Listing of word and element locations:
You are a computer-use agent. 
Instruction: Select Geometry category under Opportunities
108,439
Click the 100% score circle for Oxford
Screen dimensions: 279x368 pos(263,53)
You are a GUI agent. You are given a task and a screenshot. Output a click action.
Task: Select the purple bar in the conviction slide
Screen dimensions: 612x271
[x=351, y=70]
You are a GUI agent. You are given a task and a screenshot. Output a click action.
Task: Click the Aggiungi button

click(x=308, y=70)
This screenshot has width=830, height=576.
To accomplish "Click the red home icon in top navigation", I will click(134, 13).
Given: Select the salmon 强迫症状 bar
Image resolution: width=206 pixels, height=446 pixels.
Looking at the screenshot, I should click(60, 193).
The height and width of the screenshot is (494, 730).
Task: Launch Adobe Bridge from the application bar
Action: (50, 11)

* * *

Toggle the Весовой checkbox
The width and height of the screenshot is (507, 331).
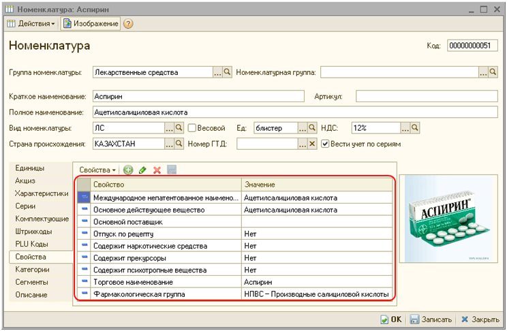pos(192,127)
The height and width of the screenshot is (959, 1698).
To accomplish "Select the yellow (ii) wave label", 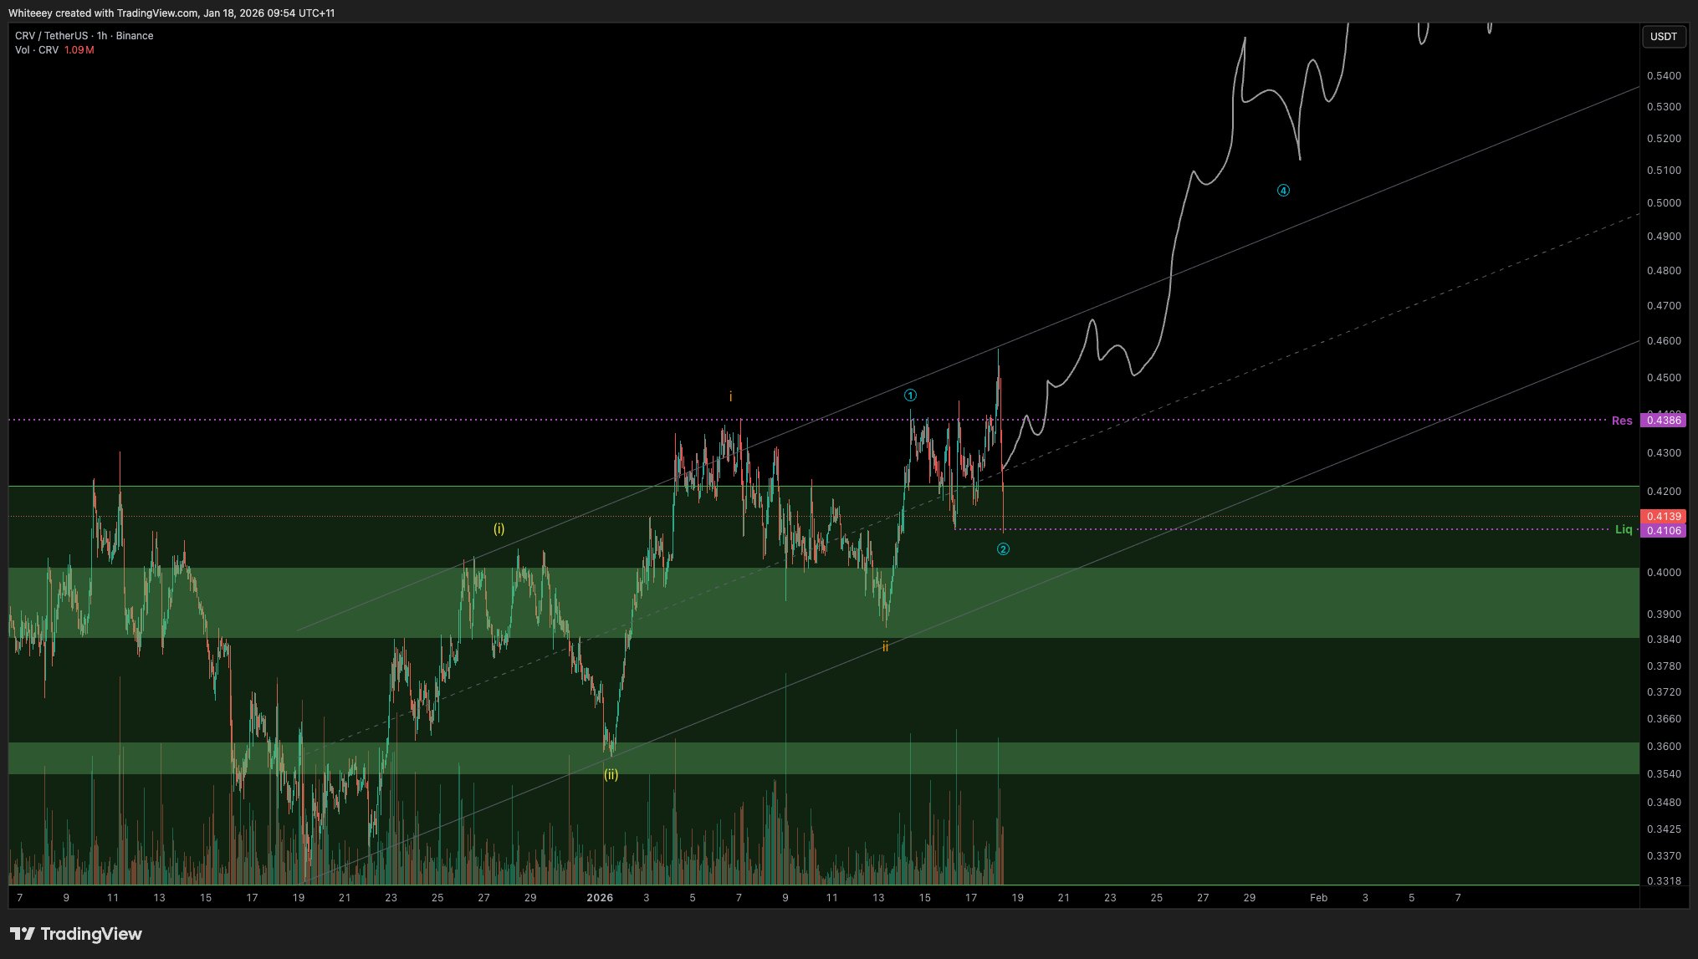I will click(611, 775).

WRITTEN INSTRUCTION: Return every line of the listing above that contains the string "width". Matches are case-sensitive.

EXERCISE SOLUTION:
This screenshot has width=830, height=576.
Image resolution: width=206 pixels, height=446 pixels.
The height and width of the screenshot is (494, 730).
The width and height of the screenshot is (507, 331).
The height and width of the screenshot is (959, 1698).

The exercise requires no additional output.